[SOURCE RECORDS]
(begin)

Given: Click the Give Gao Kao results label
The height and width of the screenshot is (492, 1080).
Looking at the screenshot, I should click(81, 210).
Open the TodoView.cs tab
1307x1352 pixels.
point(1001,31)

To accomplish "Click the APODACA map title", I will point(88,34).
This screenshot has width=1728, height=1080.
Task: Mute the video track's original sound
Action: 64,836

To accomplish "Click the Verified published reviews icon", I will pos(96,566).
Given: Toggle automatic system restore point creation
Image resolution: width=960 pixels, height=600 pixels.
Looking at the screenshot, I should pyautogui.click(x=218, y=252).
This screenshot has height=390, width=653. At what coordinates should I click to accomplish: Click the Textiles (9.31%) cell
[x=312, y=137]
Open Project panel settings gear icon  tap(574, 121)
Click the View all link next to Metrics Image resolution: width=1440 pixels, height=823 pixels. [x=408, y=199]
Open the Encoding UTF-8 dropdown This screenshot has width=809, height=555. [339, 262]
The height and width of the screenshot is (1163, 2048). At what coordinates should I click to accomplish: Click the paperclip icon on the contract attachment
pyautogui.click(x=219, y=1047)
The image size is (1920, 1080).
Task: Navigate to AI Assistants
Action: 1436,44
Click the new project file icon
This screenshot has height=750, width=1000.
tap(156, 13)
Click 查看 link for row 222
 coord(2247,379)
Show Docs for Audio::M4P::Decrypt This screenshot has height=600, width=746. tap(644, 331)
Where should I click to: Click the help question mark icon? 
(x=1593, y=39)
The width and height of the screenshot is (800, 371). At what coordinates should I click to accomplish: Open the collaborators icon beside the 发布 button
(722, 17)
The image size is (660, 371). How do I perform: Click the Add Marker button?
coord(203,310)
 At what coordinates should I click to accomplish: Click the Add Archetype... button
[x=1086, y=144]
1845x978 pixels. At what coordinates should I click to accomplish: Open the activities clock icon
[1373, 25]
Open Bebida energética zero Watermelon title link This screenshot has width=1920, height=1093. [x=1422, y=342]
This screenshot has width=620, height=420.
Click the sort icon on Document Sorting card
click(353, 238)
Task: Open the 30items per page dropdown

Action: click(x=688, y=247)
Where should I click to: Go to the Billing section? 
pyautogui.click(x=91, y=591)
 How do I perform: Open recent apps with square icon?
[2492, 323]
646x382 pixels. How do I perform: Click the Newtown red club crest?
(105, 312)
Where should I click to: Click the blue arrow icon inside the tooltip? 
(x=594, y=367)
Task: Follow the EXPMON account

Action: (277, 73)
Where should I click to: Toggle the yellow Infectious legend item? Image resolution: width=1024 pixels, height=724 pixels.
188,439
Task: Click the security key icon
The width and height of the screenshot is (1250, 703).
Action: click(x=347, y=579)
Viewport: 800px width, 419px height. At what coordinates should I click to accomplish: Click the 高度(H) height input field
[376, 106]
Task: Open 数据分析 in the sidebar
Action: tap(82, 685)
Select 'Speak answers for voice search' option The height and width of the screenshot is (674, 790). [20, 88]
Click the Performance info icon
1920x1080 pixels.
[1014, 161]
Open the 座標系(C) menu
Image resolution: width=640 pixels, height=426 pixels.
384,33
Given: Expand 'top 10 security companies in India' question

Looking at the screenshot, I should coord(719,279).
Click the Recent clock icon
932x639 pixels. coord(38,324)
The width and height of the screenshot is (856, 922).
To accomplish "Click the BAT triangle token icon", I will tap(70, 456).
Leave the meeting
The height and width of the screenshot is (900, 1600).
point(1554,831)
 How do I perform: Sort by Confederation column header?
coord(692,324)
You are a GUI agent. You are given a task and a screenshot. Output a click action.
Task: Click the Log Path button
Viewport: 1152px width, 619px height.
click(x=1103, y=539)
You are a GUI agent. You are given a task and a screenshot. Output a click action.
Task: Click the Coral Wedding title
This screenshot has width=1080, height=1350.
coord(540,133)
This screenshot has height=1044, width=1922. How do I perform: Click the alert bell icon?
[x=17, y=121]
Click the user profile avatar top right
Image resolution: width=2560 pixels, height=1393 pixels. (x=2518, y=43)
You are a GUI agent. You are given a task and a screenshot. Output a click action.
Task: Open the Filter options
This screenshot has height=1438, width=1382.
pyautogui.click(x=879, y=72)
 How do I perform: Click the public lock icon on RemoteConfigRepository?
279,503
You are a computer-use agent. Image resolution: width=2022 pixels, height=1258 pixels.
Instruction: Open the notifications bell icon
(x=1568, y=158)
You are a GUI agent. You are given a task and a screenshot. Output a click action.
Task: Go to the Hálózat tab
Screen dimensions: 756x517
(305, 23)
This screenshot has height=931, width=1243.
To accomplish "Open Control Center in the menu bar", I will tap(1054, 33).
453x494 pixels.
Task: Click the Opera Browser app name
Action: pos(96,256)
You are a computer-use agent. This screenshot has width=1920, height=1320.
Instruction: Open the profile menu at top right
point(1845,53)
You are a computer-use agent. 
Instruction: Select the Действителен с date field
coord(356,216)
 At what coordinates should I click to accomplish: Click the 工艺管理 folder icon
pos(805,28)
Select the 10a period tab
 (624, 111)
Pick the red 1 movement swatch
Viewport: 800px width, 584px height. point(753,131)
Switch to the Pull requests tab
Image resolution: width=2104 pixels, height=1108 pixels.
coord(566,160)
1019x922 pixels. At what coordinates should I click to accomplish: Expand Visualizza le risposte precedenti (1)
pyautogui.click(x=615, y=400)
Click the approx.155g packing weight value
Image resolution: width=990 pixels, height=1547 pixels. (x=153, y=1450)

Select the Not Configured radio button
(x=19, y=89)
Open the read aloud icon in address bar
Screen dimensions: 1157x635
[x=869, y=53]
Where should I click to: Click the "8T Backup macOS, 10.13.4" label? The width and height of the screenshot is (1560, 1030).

(end)

[GOAL] Rewrite everything from the start of the entries down to the line containing "should pyautogui.click(x=218, y=252)." as a Markdown table with two columns, No. and Text. Put each line's number in No. and the line itself in Text, and leave out blank lines.

[WRITTEN REPLY]
| No. | Text |
|---|---|
| 1 | Given: Click the Give Gao Kao results label |
| 2 | The height and width of the screenshot is (492, 1080). |
| 3 | Looking at the screenshot, I should click(81, 210). |
| 4 | Open the TodoView.cs tab |
| 5 | 1307x1352 pixels. |
| 6 | point(1001,31) |
| 7 | To accomplish "Click the APODACA map title", I will point(88,34). |
| 8 | This screenshot has width=1728, height=1080. |
| 9 | Task: Mute the video track's original sound |
| 10 | Action: 64,836 |
| 11 | To accomplish "Click the Verified published reviews icon", I will pos(96,566). |
| 12 | Given: Toggle automatic system restore point creation |
| 13 | Image resolution: width=960 pixels, height=600 pixels. |
| 14 | Looking at the screenshot, I should pyautogui.click(x=218, y=252). |